Bryant wasn't a walk machine like Michael and Grimes, but hit .337 and slugged .570 with more walks (26) than strikeouts (25) in 62 games. It sounds like he may have to move to second base, with Baseball America calling Bryant's arm strength "fringe-average." In addition to those college shortstops the Twins also drafted one high school shortstop, Brian Anderson, using a 20th-round pick on "the best prep position player in Oklahoma" according to Baseball America.

While loading up on college shortstops and pitchers the Twins did take one toolsy high school outfielder, sixth-round pick Ivan Rodriguez, who goes by Dereck Rodriguez and is the son of future Hall of Fame catcher Ivan Rodriguez. As you might expect arm strength is Rodriguez's best skill and some teams reportedly liked him as a pitcher. Not only is his dad still playing at age 39, he's backing up former Twins prospect Wilson Ramos in Washington.

During the previous 11 drafts the Twins used a first rounder on a college pitcher 10 times and took at least one college pitcher within the first 75 picks every year but 2001, 2006, and 2007. This year Boer was the first college pitcher at No. 87 after the 6-foot-4 righty from Eden Prairie had a 2.27 ERA, .234 opponents' batting average, and 74-to-35 strikeout-to-walk ratio in 99 innings as a junior at Oregon.
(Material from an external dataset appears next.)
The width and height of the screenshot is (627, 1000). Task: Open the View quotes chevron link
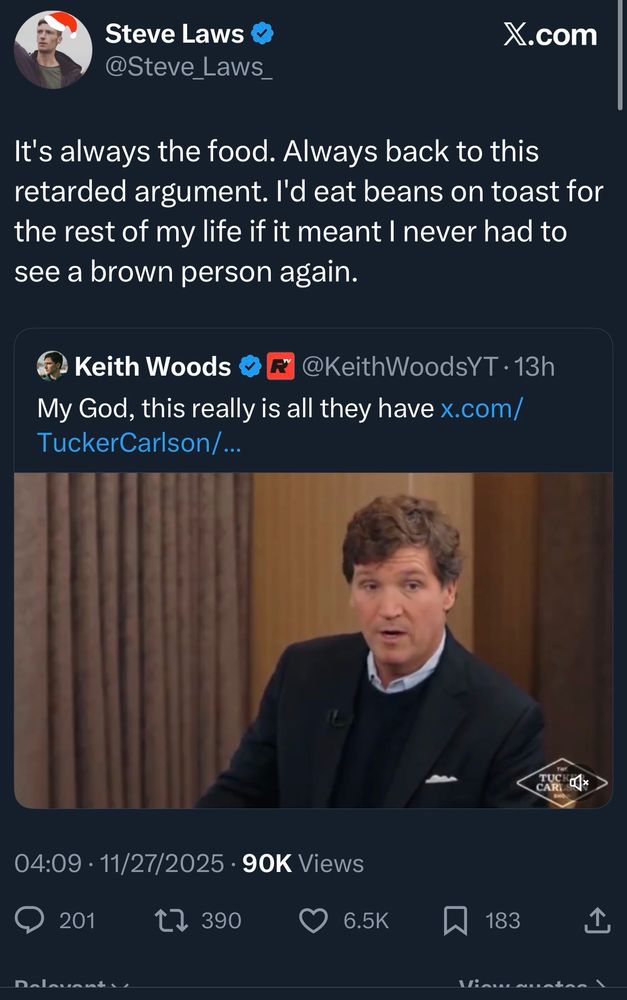coord(530,989)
Boer works in the low-90s as a starter, but spent time in the bullpen, where Baseball America says his fastball has been clocked as high as 96 miles per hour and touts his splitter. Williams was the next college arm at No. 117, but Baseball America reports that the Vanderbilt lefty is "thought to be a tough sign as a redshirt sophomore." He throws hard, but had a team-high 5.23 ERA in 33 innings as a reliever this season while coming back from this ugly knee injury:

If you're too squeamish to actually watch the video or look at the X-ray a line drive back up the middle broke Williams' knee cap and he somehow still managed to pick up the ball and flip it to first base for the out while writhing in pain on the mound. Summers has no such YouTube-able moments, but the fourth-round pick successfully made the transition from outfielder to pitcher at UC-Irvine with a 2.02 ERA and 99-to-32 strikeout-to-walk ratio in 116 innings.